● Problem description: Return all the lines below in which the string "agent" appears.

Data to process: Begin

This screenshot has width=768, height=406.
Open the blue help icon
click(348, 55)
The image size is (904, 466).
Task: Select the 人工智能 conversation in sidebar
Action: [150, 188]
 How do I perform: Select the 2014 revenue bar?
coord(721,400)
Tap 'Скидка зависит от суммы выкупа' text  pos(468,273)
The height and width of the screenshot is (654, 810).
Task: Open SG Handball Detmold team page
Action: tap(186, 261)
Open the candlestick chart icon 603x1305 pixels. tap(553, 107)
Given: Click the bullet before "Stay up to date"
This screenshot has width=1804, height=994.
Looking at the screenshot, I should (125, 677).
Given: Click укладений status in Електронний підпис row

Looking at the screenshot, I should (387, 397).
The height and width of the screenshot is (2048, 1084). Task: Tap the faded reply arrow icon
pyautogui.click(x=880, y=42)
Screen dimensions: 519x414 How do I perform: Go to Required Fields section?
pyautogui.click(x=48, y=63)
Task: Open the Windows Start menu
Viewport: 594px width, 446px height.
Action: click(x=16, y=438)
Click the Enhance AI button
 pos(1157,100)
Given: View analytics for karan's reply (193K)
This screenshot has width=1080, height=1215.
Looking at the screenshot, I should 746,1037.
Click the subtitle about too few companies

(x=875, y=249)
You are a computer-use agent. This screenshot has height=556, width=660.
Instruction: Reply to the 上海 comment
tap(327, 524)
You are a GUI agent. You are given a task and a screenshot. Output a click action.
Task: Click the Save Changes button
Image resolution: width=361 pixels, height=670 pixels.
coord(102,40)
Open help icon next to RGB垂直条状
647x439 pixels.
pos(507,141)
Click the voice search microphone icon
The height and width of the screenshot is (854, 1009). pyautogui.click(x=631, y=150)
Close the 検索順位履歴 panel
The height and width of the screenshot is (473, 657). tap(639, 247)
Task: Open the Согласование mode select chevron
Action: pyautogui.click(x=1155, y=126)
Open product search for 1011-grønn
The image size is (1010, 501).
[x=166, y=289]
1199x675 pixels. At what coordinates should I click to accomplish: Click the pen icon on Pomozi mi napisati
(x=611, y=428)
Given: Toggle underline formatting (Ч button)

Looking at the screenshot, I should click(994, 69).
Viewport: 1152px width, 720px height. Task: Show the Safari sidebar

Data to process: End

● Output for this exercise:
You are a computer-use agent. This screenshot has height=556, width=660.
You are a GUI agent. You are given a task and a screenshot. Output a click action.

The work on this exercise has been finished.